* [Task brief]
Your answer should be every line below that includes the word "dimensions".

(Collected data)
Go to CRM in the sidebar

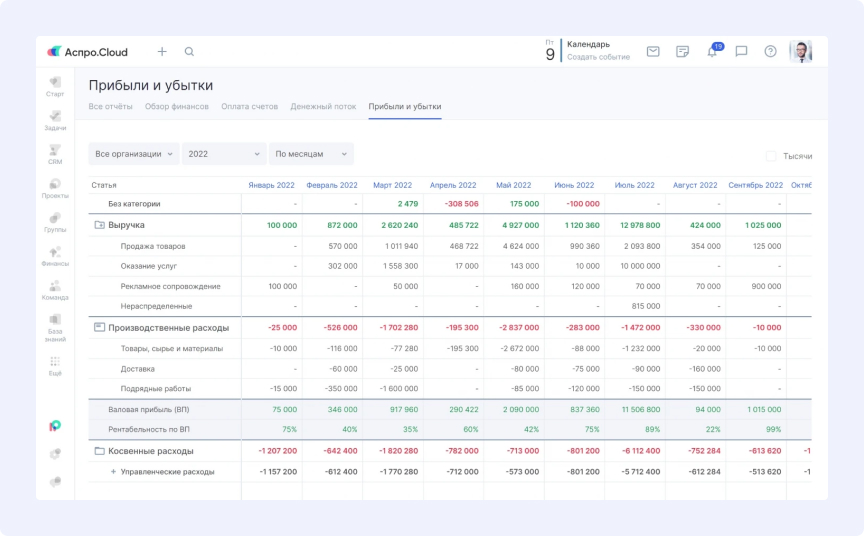point(55,154)
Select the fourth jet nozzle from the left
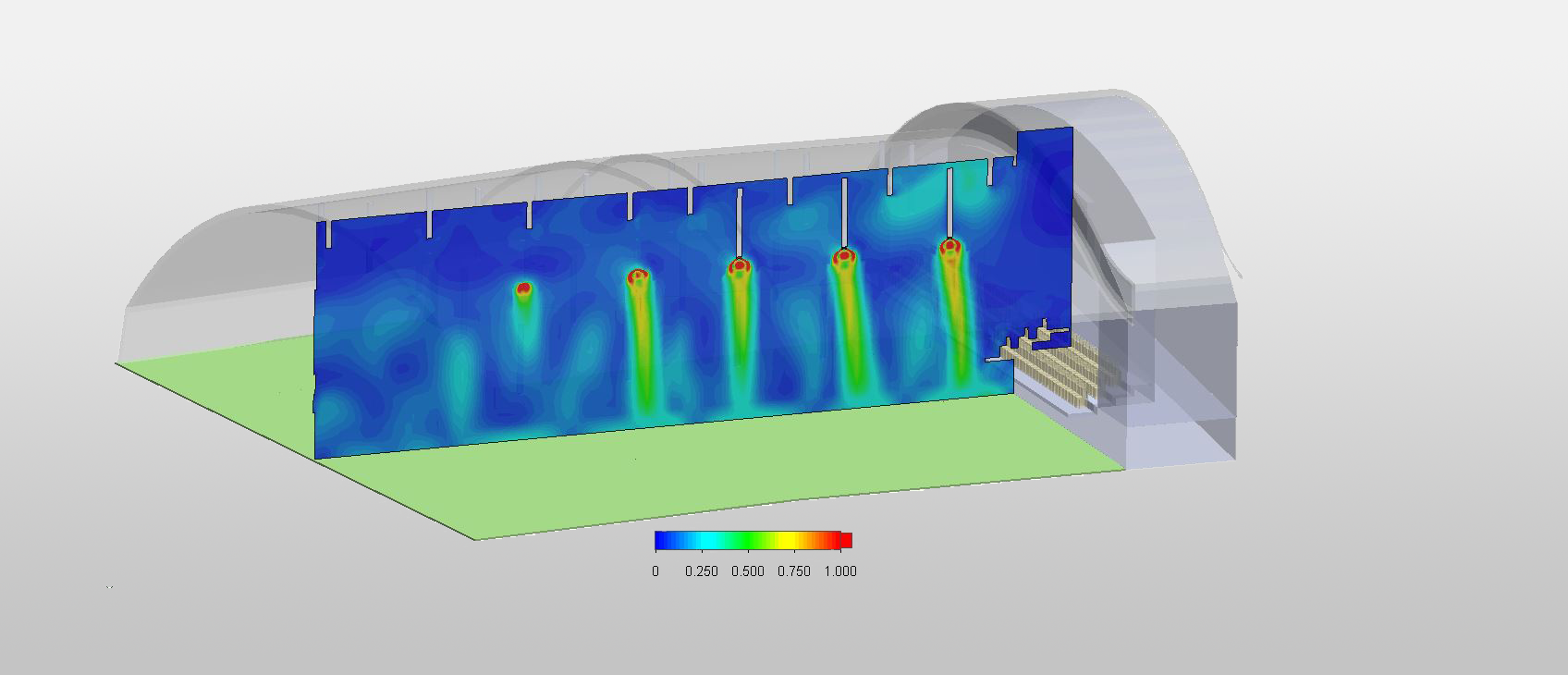The width and height of the screenshot is (1568, 675). pyautogui.click(x=842, y=256)
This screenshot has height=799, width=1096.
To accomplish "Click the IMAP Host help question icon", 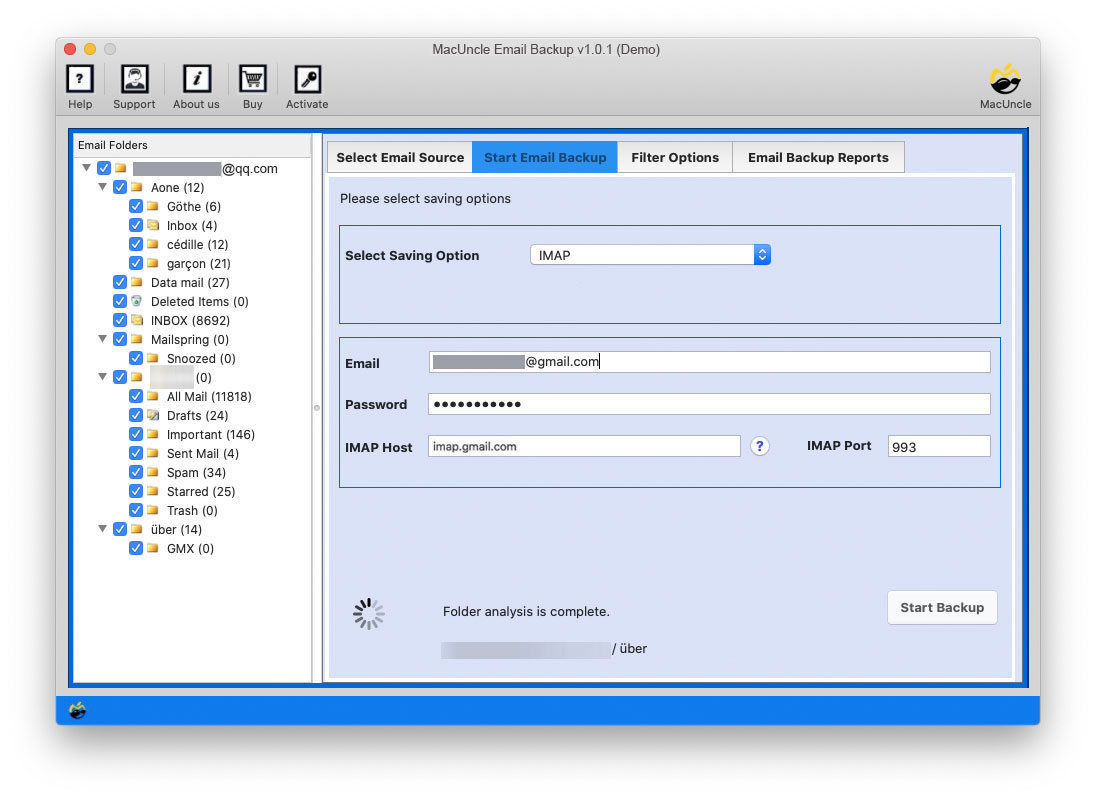I will (760, 446).
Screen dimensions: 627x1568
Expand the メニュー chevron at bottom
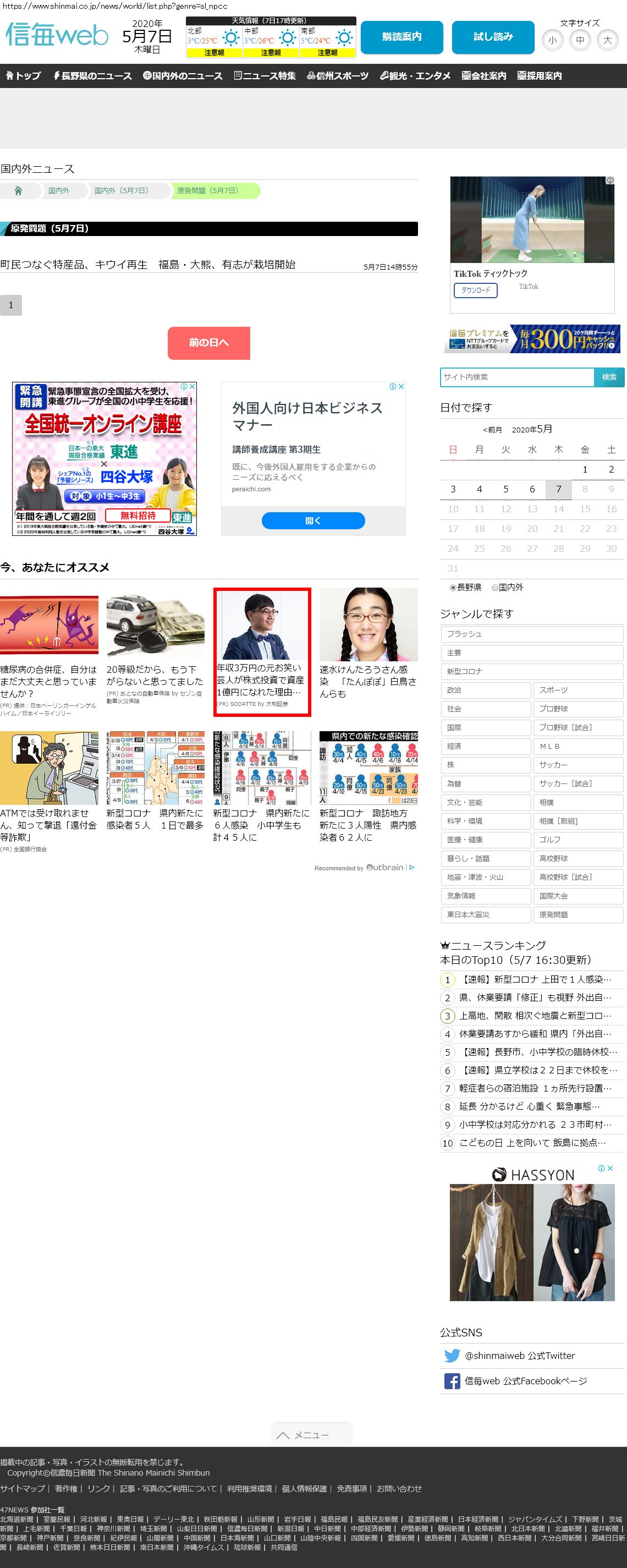tap(283, 1435)
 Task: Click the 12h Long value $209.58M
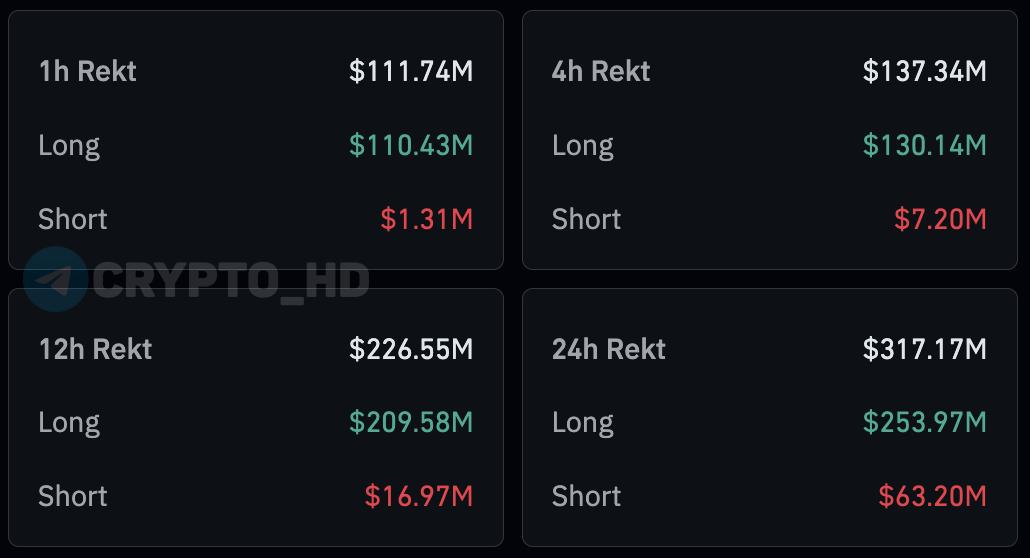[x=411, y=422]
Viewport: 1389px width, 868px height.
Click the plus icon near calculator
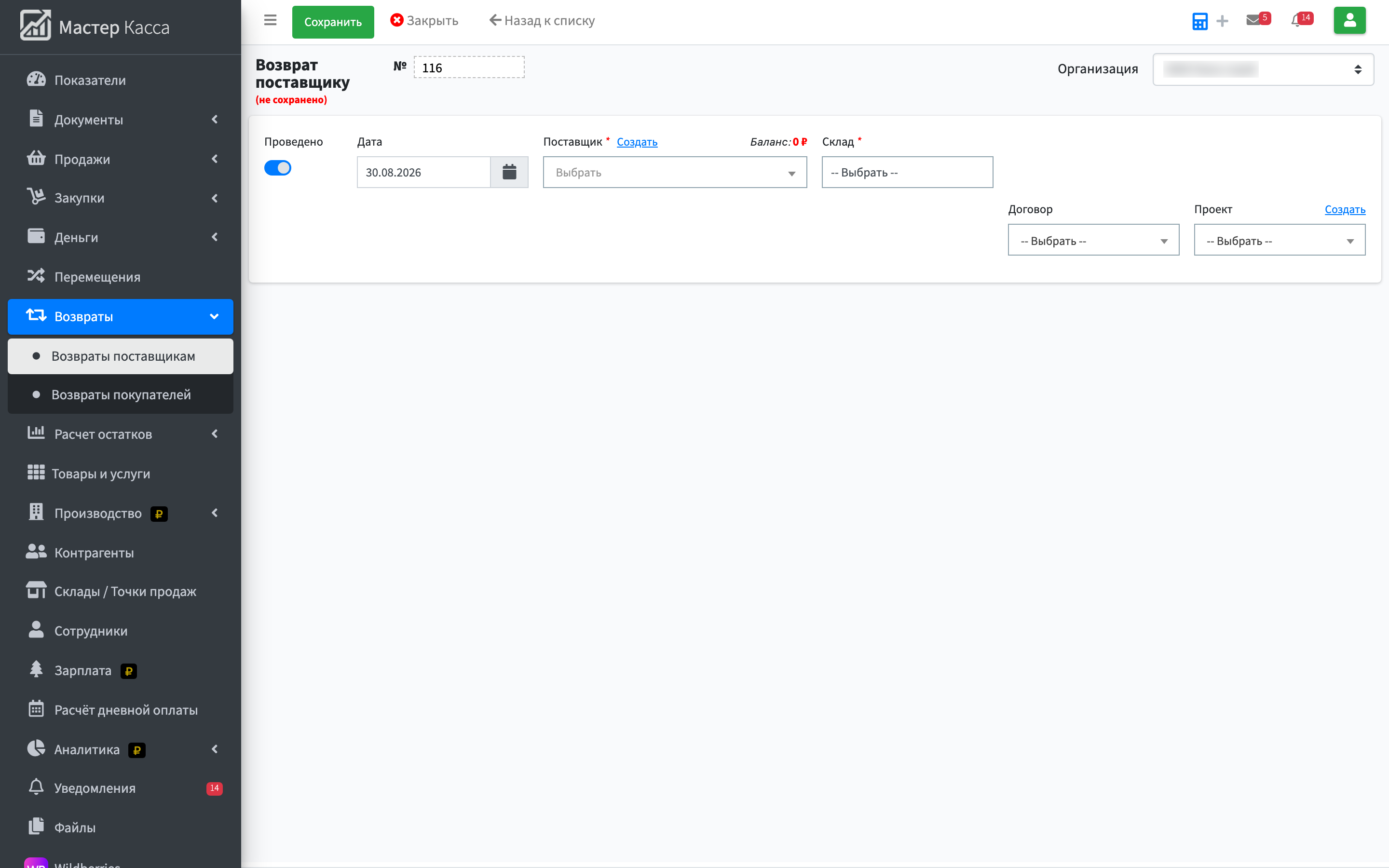(x=1223, y=21)
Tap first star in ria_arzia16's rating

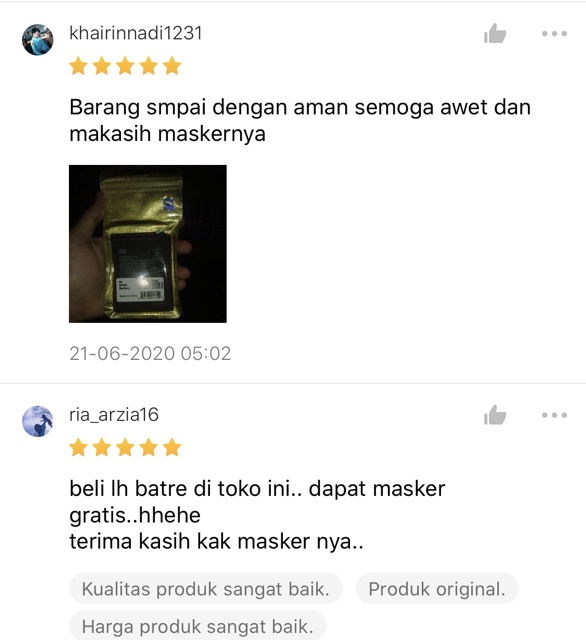coord(78,447)
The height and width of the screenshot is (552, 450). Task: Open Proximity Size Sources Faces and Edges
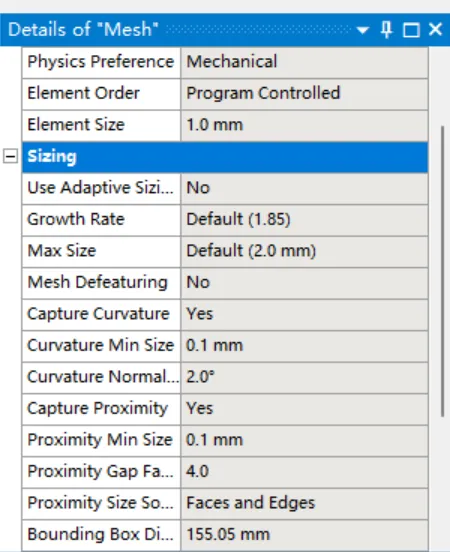click(x=304, y=503)
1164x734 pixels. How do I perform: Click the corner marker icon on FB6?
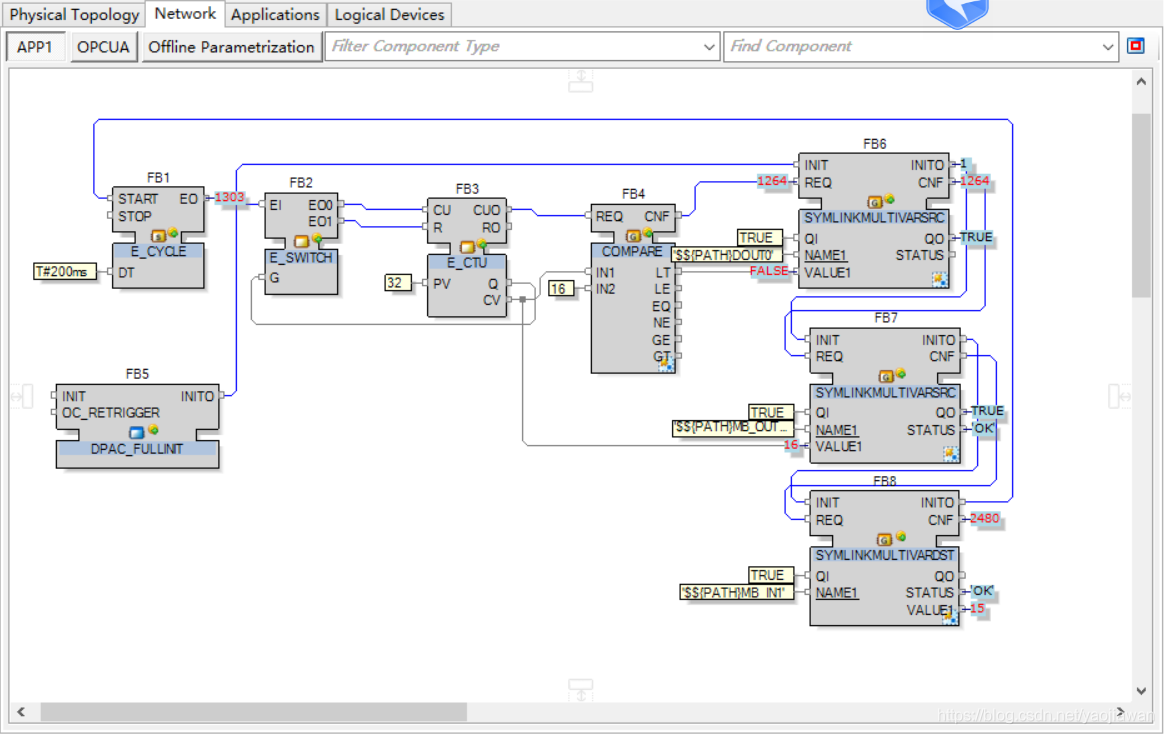click(939, 280)
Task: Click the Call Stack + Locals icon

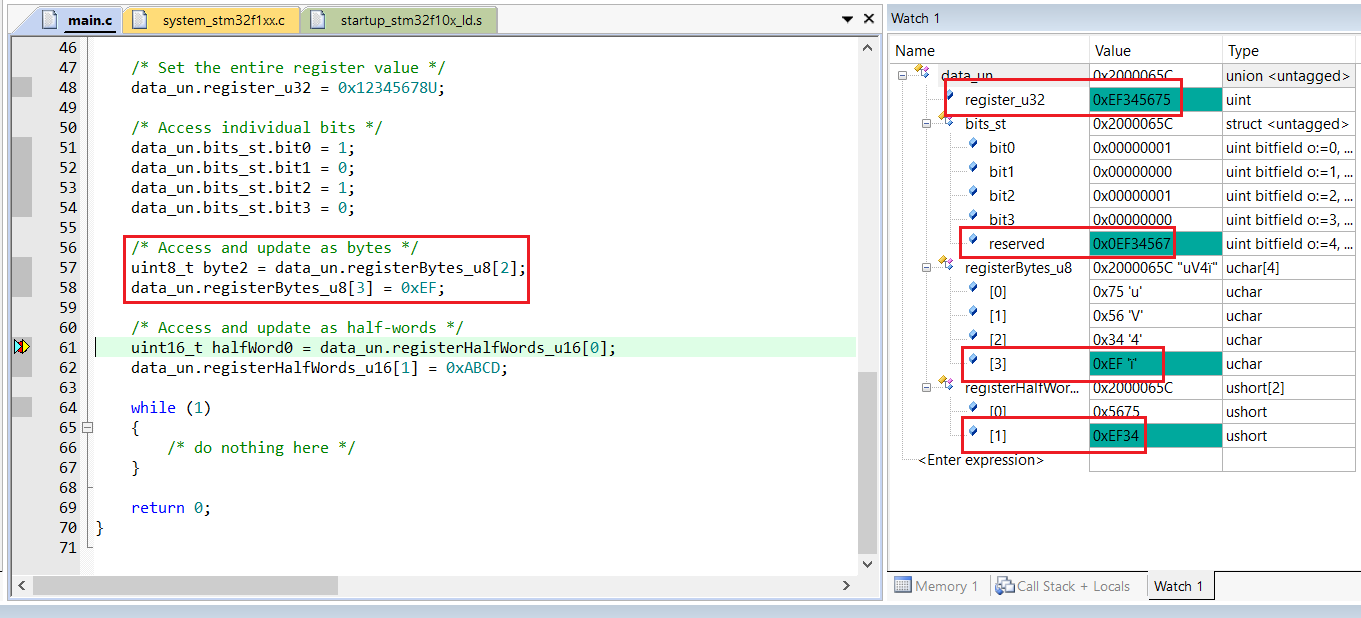Action: tap(1004, 586)
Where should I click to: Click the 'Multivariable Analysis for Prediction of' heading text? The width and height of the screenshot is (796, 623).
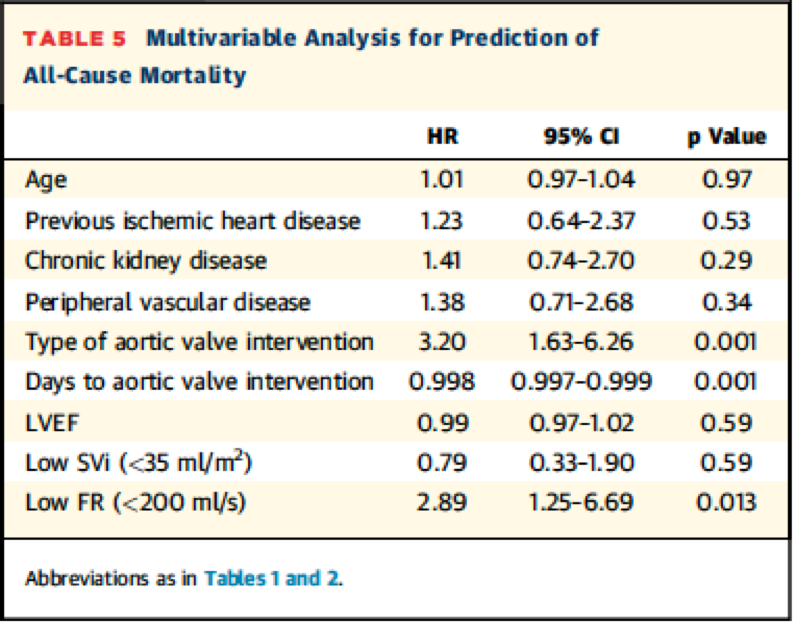(x=372, y=39)
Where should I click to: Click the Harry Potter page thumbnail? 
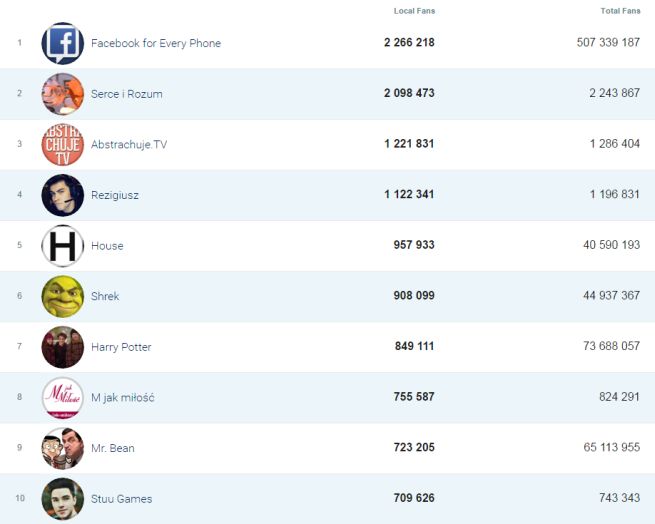point(62,347)
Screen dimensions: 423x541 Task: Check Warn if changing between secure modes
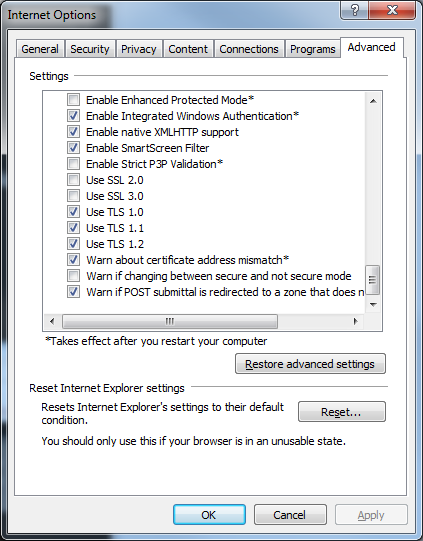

* [Answer area]
Screen dimensions: 627x1568
Screen dimensions: 423x541 Task: Check Warn if changing between secure modes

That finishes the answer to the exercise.